SELECTED EXCERPT:
..........

As a black person, I find the propensity of white Americans to narrowly focus on "exceptional" blacks quite vexing. Understand, I'm an "exceptional" black myself. Once in high school, a friend and I were pulled out of class for an interview with a local news channel on being high achieving black students. I can't remember everything that was said. I do remember talking about how instead of being "exceptions" to the rule, my friend and I were the rule; we were representative of a legacy of black love of learning.
After the interview, my friend and I talked about how exciting it would be to be on TV. We wondered if they would actually even show the interview. We wondered how it would be edited. Then we realized: it was possible to edit the piece as though we were chastising our black classmates! We panicked! We went back and talked to our principal about our concerns.
Cause Shelby Steele aside, most high achieving blacks don't wanna be portrayed as apart from our community. Shear statistics are that despite racism, you will have blacks who come to great success apart from athletics and entertainment. That doesn't mean that racism doesn't exist. It should only serve as a gauge of what black folks might accomplish if it didn't.
. . . Perhaps that's the cause for the mainstream misperception. And so, read this NY Times op-ed piece by Brent Staples:
July 24, 2009
President Obama, Professor Gates and the Cambridge Police
By BRENT STAPLES
The American obsession with people who are said to transcend race began long before Barack Obama moved into the White House — long before he even thought about running for president. Affluent, well-educated black people were being appropriated as symbols of racial progress — and held up as proof that racism no longer mattered — back when Mr. Obama was still a youth in short pants.
White Americans have little experience with this brand of appropriation. In general, their personal and professional triumphs are viewed as the product of individual fortitude and evidence that the founding ideals of the nation are alive and well.
Successful African-Americans — whether they are sports stars, entertainers or politicians — are often accorded a more tortured significance. In addition to being held up as proof that racism has been extinguished, they are often employed as weapons in the age-old campaign to discredit, and even demean, the disadvantaged.
“Don’t talk to us about discrimination,” the argument typically goes. “You made it. If the others got off their behinds and tried, they would, too.” In this rhetoric of race, there is no such thing as social disadvantage, only hard-working, morally upright people who succeed, and lazy, morally defective people who do not.

..........

RECORD SET:
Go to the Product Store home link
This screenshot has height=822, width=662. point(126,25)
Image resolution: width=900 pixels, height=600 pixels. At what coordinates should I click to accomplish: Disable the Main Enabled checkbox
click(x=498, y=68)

..........

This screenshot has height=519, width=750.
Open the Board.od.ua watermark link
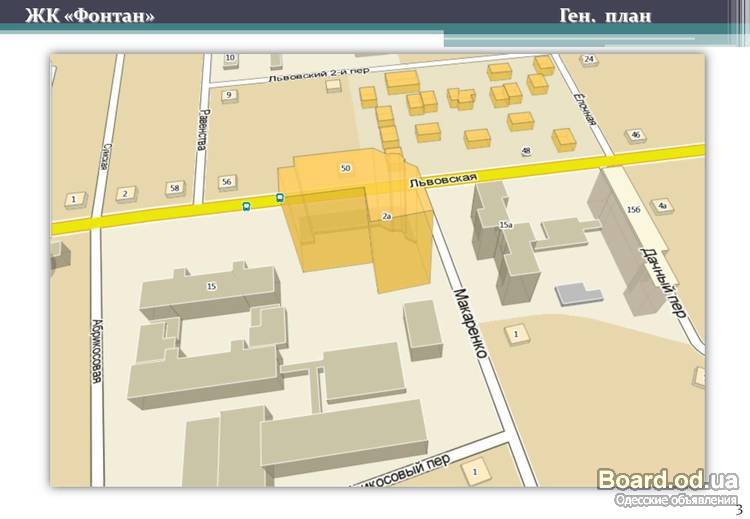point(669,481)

..........

PROBLEM TO SOLVE: Copy everything in the op-ed on race from "White Americans have" down to "who do not.", swapping "fortitude" for "perseverance".

TASK ANSWER:
White Americans have little experience with this brand of appropriation. In general, their personal and professional triumphs are viewed as the product of individual perseverance and evidence that the founding ideals of the nation are alive and well.
Successful African-Americans — whether they are sports stars, entertainers or politicians — are often accorded a more tortured significance. In addition to being held up as proof that racism has been extinguished, they are often employed as weapons in the age-old campaign to discredit, and even demean, the disadvantaged.
“Don’t talk to us about discrimination,” the argument typically goes. “You made it. If the others got off their behinds and tried, they would, too.” In this rhetoric of race, there is no such thing as social disadvantage, only hard-working, morally upright people who succeed, and lazy, morally defective people who do not.